[GLLUG] Am I over-reacting to this?

Mike Brodbelt mike at coruscant.org.uk
Wed Jan 15 23:47:42 UTC 2014


On 15/01/14 22:26, John Edwards wrote:
> On Wed, Jan 15, 2014 at 09:12:29PM +0000, James Courtier-Dutton wrote:
> <snip>
>> Also, Canonical have root access to all Ubuntu Linux installs. After
>> all, who compiles all the binaries, when you install Ubuntu Linux.
>
> Why pick on Canonical? The same holds true for any binary distributed
> operating system.

https://wiki.debian.org/ReproducibleBuilds

Not a silver bullet, but at least shows that the problem described is 
being taken seriously, and Debian (at least, and I believe other 
distros) are taking steps to provide provability in this arena.

> Even compiling from source does not give you 100% safety, because you
> then need to trust the C compiler (see Ken Thompson).

I'm not a huge fan of the C compiler being highlighted - Thompson's 
point AIUI wasn't just that you needed to trust the compiler, it was 
that any system is vulnerable to compromise from untrusted layers below it.

So yes, you need to trust the compiler, but also the microcode, the 
firmware, the CPU, and so on. In the light of the NSA disclosures, and 
articles like https://spritesmods.com/?art=hddhack, I believe the the C 
compiler is one of the less likely places for you to find an issue. The 
NSA and GCHQ are clearly targeting firmware/BIOS level malware that 
persists across full reinstalls, and have been busily doing this to 
network equipment.

> The key things are trust and reproducibility. Open source software can
> be easily recompiled and compared to those distributed in binary form.

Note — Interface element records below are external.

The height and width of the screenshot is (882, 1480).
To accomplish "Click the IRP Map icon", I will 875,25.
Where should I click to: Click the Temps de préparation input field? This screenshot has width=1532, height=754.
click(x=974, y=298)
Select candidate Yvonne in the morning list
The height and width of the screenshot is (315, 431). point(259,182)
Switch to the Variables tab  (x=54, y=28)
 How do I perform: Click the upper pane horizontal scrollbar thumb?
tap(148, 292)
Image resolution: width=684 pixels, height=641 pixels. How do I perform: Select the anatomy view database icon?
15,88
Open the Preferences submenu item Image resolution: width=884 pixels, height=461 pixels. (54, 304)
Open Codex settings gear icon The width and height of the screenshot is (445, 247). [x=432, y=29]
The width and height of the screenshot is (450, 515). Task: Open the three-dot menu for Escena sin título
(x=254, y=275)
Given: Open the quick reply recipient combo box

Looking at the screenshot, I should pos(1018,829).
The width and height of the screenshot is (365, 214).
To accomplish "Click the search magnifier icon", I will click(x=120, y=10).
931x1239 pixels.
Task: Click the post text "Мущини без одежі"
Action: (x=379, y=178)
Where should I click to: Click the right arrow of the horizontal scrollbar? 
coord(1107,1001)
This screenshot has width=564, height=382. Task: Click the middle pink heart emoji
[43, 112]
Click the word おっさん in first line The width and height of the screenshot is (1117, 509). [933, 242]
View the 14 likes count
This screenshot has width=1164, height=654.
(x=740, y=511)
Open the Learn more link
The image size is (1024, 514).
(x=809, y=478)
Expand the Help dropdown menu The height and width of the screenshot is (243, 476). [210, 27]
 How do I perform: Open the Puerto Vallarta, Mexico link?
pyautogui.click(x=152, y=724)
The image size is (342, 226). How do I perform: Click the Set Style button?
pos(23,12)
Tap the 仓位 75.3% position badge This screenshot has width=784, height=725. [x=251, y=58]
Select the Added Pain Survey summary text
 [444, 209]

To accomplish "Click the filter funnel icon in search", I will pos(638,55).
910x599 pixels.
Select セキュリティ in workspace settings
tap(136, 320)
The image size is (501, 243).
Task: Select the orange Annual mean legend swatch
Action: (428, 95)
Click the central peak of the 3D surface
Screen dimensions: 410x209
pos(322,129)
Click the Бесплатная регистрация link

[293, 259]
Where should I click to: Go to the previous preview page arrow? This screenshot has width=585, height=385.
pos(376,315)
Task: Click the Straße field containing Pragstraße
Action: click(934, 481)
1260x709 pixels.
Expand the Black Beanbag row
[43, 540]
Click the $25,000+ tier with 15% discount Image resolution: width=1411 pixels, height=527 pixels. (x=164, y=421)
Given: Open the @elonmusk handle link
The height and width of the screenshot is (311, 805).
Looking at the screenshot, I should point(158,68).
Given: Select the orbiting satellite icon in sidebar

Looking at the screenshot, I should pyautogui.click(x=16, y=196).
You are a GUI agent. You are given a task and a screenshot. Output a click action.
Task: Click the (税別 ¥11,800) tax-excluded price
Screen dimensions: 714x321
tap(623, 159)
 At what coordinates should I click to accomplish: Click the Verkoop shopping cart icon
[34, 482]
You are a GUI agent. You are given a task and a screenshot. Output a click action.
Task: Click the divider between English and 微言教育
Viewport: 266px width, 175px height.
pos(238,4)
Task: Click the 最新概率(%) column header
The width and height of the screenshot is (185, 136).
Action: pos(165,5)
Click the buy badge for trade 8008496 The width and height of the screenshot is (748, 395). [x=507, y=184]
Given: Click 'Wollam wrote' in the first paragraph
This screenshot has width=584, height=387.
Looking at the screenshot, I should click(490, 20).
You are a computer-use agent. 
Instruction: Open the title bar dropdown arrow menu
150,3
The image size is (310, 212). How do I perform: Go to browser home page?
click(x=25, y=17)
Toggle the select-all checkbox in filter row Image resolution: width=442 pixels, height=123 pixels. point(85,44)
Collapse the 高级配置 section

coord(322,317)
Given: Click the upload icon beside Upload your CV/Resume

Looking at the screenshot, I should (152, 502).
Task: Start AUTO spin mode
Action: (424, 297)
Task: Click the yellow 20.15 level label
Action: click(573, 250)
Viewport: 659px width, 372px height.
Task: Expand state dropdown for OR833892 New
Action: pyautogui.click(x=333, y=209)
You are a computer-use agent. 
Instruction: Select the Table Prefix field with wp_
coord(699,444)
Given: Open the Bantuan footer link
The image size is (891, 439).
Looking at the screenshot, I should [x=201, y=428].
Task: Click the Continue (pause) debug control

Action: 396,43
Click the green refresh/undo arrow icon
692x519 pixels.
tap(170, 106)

Reproducibility is being worked on. Full stack trust is a *much* harder 
problem in today's ecosystem. It requires, at a minimum, a system with 
no firmware without both source and a method of verification that the 
installed binary images in flash come from that source. It's also far 
from inconceivable that the NSA would backdoor hardware by adding 
transistors or physical taps (like the modified ethernet transceivers 
that have been seen), so unless you can verify the design, and have 
confidence that the item you bought wasn't intercepted in transit and 
swapped for a compromised version, you still have a problem.

What open-source and free software can do is raise the bar on mass 
surveillance, by increasing transparency and inspectability. That would 
be a win in my book - I accept that a court ordered intercept may be 
required sometimes, I just object to the dragnet surveillance that's 
going on. Physical modifications to hardware aren't scalable in the way 
that router exploits are, as long as the manufacturers aren't colluding 
to undermine security. The economic consequences to them of being caught 
doing that are sufficiently severe that I would expect them to resist 
strongly. We're already seeing estimates of the economic damage the NSA 
has caused to Silicon Valley, and they're not small.

> Open source companies tend to have much less lock-on then others (eg
> Microsoft and Oracle) so if a backdoor is found then trust is quickly
> destroyed and they will lose most of their business.

I think commercial companies shipping proprietary code have just as much 
to lose here - they just have economic motivations rather than community 
respect.

> Bruce Schneier is currently cataloging the various backdoors used by
> the NSA on his blog at https://www.schneier.com/ and the most common
> thread is to use an exploits in a closed source OS and then use the
> closed source firmware to make it persistent.

I suspect that has more to do with the target population using mostly 
systems with a closed source OS. I'd love to believe that we're 
inherently more secure, but I'm unconvinced. I do believe that we're 
more secure than Windows, but that more due to years of bad architecture 
decisions and "bug for bug" compatibility, rather than inherent 
engineering superiority. Widespread code visibility is FOSS s/w does 
hopefully reduce the time zero-day exploits remain unpatched though.